INTESTINE Vol.13 No.3(4-1)


特集名 colitic cancer診断update
題名 4. 治療 (1) dysplasiaの取り扱い
発刊年月 2009年 05月
著者 五十嵐 正広 癌研有明病院内視鏡診療部
著者 浦上 尚之 癌研有明病院消化器内科
著者 千野 晶子 癌研有明病院消化器内科
著者 小川 大志 癌研有明病院内視鏡診療部
著者 岸原 輝仁 癌研有明病院内視鏡診療部
【 要旨 】 潰瘍性大腸炎のdysplasiaの取り扱いについて解説した.取り扱いには,肉眼形態が重要である.すなわち,隆起型LGDでは単発であれば,内視鏡治療を行い経過観察.多発例や不完全切除例では手術.平坦なLGDは,手術が基本であるが,経過観察する場合は,短期間の経過観察で繰り返し証明されれば手術.HGDで平坦なものは手術.隆起型では内視鏡切除可能で単発であれば内視鏡的切除が推奨され,不完全な場合には手術が推奨されている.

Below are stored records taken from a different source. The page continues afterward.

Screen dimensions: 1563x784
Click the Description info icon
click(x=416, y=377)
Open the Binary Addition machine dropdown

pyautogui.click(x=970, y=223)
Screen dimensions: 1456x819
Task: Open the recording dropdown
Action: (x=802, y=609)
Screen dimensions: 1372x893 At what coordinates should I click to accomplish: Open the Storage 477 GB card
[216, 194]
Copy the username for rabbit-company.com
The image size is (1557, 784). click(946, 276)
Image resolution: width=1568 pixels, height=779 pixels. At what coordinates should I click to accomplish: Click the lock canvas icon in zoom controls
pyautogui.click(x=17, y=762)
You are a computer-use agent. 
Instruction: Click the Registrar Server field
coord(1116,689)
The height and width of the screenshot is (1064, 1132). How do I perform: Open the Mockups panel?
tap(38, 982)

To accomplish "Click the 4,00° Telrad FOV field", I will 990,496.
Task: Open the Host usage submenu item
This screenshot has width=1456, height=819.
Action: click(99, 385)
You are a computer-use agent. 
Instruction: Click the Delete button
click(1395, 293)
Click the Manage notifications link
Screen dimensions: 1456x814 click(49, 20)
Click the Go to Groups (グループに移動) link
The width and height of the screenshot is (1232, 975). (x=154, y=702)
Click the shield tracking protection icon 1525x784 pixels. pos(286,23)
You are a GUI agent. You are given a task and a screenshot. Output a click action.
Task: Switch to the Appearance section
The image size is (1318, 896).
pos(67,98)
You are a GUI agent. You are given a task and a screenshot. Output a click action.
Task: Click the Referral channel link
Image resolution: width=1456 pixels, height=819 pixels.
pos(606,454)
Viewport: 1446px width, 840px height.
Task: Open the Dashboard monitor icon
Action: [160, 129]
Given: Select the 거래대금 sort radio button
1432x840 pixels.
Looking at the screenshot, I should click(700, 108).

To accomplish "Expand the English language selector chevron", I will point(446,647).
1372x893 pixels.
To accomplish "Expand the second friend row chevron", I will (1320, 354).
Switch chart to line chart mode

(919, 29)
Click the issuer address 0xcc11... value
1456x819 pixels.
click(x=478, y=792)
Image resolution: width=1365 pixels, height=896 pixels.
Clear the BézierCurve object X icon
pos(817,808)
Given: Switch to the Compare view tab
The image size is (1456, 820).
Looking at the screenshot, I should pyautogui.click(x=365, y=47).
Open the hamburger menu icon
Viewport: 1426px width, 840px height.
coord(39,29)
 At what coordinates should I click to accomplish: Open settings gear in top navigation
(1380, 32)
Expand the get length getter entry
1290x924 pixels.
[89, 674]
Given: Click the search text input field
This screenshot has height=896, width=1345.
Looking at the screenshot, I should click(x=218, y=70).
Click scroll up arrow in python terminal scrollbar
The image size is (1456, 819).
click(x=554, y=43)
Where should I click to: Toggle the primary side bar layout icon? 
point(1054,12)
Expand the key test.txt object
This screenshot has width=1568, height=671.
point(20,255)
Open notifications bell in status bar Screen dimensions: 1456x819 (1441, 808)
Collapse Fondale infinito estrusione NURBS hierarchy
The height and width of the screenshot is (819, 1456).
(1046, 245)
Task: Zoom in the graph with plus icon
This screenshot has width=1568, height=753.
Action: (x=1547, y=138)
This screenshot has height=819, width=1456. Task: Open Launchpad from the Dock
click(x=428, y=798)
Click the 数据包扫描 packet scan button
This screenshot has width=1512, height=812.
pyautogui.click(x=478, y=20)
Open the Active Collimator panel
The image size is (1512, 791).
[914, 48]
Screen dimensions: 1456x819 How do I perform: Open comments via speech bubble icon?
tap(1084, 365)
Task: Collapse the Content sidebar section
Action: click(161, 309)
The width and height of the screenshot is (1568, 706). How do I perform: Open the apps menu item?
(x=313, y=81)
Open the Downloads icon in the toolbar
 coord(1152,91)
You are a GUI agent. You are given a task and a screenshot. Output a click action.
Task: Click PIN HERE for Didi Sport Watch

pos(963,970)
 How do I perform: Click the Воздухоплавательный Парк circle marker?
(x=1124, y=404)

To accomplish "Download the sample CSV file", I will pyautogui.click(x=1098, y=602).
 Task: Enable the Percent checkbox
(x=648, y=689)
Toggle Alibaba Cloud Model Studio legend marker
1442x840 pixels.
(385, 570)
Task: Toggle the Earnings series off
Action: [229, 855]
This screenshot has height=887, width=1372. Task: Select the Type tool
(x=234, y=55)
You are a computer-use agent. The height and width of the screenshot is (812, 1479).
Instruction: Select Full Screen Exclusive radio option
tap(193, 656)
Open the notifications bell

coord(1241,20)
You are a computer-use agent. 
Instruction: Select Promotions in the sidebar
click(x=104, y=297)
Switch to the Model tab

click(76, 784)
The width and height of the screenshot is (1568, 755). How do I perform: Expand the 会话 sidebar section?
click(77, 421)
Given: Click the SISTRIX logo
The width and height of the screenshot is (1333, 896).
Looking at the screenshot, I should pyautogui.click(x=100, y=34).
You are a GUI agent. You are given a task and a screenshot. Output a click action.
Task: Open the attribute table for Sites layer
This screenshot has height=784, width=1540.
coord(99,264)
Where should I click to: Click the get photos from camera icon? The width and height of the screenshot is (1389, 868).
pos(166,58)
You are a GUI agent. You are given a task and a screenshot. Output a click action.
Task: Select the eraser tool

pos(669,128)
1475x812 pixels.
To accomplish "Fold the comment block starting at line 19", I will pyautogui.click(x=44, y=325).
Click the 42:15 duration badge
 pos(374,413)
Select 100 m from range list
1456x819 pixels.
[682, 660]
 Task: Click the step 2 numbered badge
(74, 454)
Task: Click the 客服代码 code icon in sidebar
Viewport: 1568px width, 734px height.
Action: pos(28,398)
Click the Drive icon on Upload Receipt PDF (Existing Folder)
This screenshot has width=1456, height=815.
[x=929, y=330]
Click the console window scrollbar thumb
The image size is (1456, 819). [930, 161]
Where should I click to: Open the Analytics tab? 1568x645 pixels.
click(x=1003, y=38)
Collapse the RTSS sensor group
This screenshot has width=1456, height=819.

Theme Update in management of colitic cancer
Title Management of dysplasia
Author Masahiro Igarashi Division of Endoscopy, Cancer Institute Ariake Hospital
Author Naoyuki Uragami Department of Gastroenterology, Cancer Institute Ariake Hospital
Author Akiko Chino Department of Gastroenterology, Cancer Institute Ariake Hospital
Author Daishi Ogawa Division of Endoscopy, Cancer Institute Ariake Hospital
Author Teruhito Kishihara Division of Endoscopy, Cancer Institute Ariake Hospital
[ Summary ] We reviewed the management of dysplasia associated with ulcerative colitis. Macroscopic features were important in deciding on treatment options. In patients with polypoid low grade dysplasia (LGD) and single lesions we recommended follow-ups after endoscopic resection. In LGD cases with multiple lesions or incompletely removed lesions we recommended colectomy. In patients with flat LGD we generally recommended colectomy. If the patients refuse colectomy, repeated surveillance examinations should be undertaken at short intervals (of 6 months or less). If flat LGD is detected during repeated colonoscopy and biopsy, colectmies should be performed. In patients with flat high-grade dysplasia (HGD) we recommended colectomy except in cases with polypoid HGD and single lesions, in which complete removal was accomplished by endoscopically.
It was concluded that patients with LGD or HGD found in an endoscopically nonresectable lesions and HGD found in flat mucosa are candidates for colectomies.